The 1990s have had an economic “push” for all us former flower children, and Chinatown thrives as well. People of many other Asian ethnicities (such as Thai, Cambodian, and Vietnamese) have spread into this area as well as into South Philly, where we live, so the question of getting “takeout” for the several people helping us is as problematic as my balance. Tony wants Singapore noodles from Lou’s Imperial Inn, while Doug (our apprentice) wants Thai spiced yellow curry rice and pork from Bangkok Cuisine. Chuckie wants only chow mein. I just want wonton soup, maybe a gallon of it, because the cold that numbs my toes is rapidly creeping upwards.

The Imperial Inn is a whole block north of me, and Bangkok Cuisine two blocks east. On every block, banners and decorations festoon the buildings, all red and gold and glittering, to welcome the New Year. Teenage boys set off firecrackers that will chase away evil spirits and guarantee good luck and fortune in the coming year. They are also having great fun scaring pedestrians and conventioneers. I suspect these same kids shoveled the paths on the sidewalks—a skinny track that you had to pick your way through one person at a time.

I am terrified of firecrackers. As a kid the blast debris of a cherry bomb hit my leg, causing scorch pockmarks that hurt like hell for a week. I need to get through this gauntlet without breaking a leg on ice while evading exploding packs of firecrackers.  And then I see it, just across the street and to the right: Mr. Wong’s  “Nine Nineteen” restaurant, the answer to my dilemma.

Mr. Wong is the epitome of a shrewd business man. His restaurant, the Nine Nineteen, is so clean that it was the only place we ate when our kids were little and needed to potty. (That was the single criterion for my choice of eatery, anywhere, for several years.) And when my youngest at two managed to flip a dish of noodles onto his head as he scrambled up to his seat, a waitress provided cloth napkins to help clean him up.

Wong thoroughly understands that his customers are Americans, not epicures, who wouldn’t know authentic Chinese food from that of a corner hot dog vendor. Nor would they want to. And as a founding member and chief of the “Chinese Benevolent Association,” no one dares to cause a problem in his restaurant. Once when, late at night, a group of rowdy bikers started to harass a young waiter, Chuckie and his brother asked: “Eh, Mr. Wong, you need help with this situation?” Even as Wong deferred, three limber, muscled Asian youths appeared at the door—Wong had already called the Benevolent Association.

Across the street then, and the entire block is shoveled and salted in front of Nine Nineteen.
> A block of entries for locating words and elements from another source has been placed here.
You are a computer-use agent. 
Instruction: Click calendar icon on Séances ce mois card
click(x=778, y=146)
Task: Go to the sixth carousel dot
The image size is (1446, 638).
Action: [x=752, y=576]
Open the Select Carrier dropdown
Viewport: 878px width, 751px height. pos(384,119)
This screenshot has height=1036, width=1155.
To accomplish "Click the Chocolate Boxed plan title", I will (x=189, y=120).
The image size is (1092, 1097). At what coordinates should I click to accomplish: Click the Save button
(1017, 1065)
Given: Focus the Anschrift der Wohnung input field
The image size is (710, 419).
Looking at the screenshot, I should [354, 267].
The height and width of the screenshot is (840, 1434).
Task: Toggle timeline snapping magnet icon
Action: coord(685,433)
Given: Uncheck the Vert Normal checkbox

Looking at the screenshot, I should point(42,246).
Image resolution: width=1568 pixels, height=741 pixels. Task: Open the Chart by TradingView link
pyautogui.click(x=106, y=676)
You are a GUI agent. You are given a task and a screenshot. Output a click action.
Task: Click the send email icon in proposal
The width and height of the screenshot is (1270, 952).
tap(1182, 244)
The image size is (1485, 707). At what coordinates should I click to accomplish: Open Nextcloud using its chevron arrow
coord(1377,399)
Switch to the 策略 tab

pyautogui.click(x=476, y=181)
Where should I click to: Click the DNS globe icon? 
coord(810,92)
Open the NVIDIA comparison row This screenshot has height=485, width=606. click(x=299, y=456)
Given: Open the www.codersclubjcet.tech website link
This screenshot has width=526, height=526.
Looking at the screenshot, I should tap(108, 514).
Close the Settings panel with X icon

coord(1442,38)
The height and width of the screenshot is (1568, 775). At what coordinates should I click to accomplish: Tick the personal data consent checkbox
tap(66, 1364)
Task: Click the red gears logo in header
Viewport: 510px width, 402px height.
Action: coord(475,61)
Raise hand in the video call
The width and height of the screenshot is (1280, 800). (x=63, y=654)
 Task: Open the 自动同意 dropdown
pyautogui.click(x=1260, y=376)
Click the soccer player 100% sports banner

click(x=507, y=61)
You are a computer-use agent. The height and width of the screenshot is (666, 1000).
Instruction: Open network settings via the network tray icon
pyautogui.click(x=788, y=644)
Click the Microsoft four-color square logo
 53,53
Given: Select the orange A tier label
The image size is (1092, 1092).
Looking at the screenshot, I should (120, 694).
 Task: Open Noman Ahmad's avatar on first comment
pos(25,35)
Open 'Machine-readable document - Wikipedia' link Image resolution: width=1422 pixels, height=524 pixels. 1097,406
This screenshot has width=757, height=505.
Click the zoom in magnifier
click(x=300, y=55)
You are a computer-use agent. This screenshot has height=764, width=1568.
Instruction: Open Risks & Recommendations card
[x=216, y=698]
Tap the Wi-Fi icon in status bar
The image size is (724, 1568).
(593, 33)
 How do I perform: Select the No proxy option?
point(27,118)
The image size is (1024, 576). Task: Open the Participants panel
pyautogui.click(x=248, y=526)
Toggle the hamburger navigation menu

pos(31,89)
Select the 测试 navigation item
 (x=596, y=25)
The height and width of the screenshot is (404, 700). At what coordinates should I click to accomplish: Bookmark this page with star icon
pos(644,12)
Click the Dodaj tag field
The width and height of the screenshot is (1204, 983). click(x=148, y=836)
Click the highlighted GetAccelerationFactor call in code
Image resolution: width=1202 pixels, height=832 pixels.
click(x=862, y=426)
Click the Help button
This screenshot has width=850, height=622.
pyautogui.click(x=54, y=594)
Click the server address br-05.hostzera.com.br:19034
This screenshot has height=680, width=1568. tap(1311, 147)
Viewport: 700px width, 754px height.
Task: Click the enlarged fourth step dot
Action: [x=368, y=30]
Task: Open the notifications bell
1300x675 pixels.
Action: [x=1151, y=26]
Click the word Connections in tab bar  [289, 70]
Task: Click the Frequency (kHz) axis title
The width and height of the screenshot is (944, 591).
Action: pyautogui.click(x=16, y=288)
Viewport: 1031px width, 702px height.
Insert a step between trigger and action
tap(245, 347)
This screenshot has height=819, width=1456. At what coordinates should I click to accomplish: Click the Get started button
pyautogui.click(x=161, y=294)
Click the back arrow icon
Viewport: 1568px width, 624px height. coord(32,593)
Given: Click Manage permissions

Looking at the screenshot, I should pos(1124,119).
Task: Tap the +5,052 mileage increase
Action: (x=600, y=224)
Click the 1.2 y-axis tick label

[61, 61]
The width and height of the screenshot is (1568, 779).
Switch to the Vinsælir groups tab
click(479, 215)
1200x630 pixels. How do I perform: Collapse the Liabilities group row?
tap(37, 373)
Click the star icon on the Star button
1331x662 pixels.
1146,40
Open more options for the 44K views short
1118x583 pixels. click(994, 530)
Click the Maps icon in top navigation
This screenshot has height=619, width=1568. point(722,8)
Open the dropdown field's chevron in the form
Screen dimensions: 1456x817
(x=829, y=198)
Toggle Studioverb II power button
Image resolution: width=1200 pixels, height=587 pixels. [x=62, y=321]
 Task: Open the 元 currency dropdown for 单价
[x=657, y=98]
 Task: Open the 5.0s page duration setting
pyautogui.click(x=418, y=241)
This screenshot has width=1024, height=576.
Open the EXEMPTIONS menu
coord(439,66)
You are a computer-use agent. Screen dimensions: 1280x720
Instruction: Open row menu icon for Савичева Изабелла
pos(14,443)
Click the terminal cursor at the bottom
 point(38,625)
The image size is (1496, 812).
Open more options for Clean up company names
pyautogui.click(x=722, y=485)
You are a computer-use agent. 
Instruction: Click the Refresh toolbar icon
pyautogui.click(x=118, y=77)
All the banners and dragon trims are flying, but no packs of firecrackers are exploding from the fixtures. And two fit Asian youths stand at either side of the door, discouraging teenage boys with mischief in their pockets.

Chuckie has his chow mein, Tony has General Tso’s chicken instead of Singapore noodles, and Doug has something with three stars denoting how very spicy it is. And I have my soup, my fingers curled around the paper container, tips melting with the warmth. Now if only our luck holds out in silver sales.